3.6. Estado de necessidade: sentido objetivo e subjetivo

Do que temos visto, é incontestável que, para o C.D.C. em vigor, as circunstâncias atenuantes e que isentam, têm um valor não somente objetivo, mas também subjetivo. O que significa isto? Que se deve fazê-los valer quando a situação de força maior (estado de necessidade, grande temor, etc) existe unicamente no espírito do sujeito agente, fruto dum erro de avaliação de sua parte, devido mesmo à sua falta, isto é, a uma ignorância culpável que impele o sujeito a um "falso julgamento a respeito duma coisa"1.

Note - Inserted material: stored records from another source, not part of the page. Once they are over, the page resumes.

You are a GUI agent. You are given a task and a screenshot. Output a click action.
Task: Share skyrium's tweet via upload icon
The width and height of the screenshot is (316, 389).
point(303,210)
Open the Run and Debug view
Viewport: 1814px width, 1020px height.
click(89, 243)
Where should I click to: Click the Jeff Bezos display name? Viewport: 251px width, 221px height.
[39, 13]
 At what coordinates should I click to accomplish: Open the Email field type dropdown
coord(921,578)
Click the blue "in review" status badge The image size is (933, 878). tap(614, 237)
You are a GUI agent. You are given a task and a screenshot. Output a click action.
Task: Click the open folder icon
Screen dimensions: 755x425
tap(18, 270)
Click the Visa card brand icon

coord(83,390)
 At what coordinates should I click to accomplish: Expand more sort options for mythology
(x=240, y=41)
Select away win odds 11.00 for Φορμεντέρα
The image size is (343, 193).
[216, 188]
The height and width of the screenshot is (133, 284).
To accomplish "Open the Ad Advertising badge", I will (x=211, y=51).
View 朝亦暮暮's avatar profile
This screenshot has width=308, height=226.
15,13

Retomemos o texto do professor Kaschewski: "Mesmo se se quisesse pôr em dúvida a situação de perigo ["estado de necessidade"] como foi descrita [a sua definição jurídica e a análise da situação espantosa da Igreja atual - n.d.r.] convém averiguar o seguinte: "Ninguém pode negar que um bispo que, nas circunstâncias assinaladas mais acima, sagre, em vista dela, um outro, está, ao menos subjetivamente, convencido de que se trata dum estado de necessidade ruinoso para as almas. Segue-se que não se pode falar duma violação premeditada da lei. Com efeito, quem, contrariamente à lei, crê, mesmo sem razão, no bom fundamento de sua ação, não age de maneira premeditada contra a lei [O novo Código de Direito Canônico é muito claro neste ponto, como se viu]. Também aquele que quisesse supor a existência do estado de necessidade somente no capricho e imaginação do bispo sagrante, dificilmente poderia objetar-lhe que esta concepção, supostamente errônea, seria punível!

"Mas mesmo se alguém lhe quisesse dizer que ele teria interpretado o estado de necessidade, na realidade inexistente, dum modo punível, seguir-se-ia que: 1) a excomunhão não poderia ser infligida como prevista pelo cânon 1382 [para a sagração sem mandato - n.d.r.]; 2) uma pena eventualmente infligida por um juiz deveria ser, em todo o caso, mais clemente do que a prevista pela lei, de sorte que, também neste caso, a excomunhão não seria admissível"2.

Ora, como se pode negar que, no caso de sagrações impostas pela necessidade, "um bispo está pelo menos subjetivamente convencido de que se trata dum estado de necessidade ruinoso para as almas? E o novo Código de Direito Canônico protege esta convicção a ponto de estabelecer uma verdadeira presunção de boa fé, dado que ele a protege mesmo quando é errônea, isto é, mesmo quando ela fosse a conseqüência dum valor de avaliação atribuído ao sujeito agente e não às circunstâncias. É evidente que as normas em vigor tornam praticamente impossível a aplicação da excomunhão "latae sententiae" à sagração dum bispo sem mandato e que, portanto, uma excomunhão declarada com desprezo destas normas (cânones 1323 e 1324) deve ser considerada como totalmente inválida, tendo em conseqüência a nulidade intrínseca de todos os efeitos que o direito canônico lhes atribui.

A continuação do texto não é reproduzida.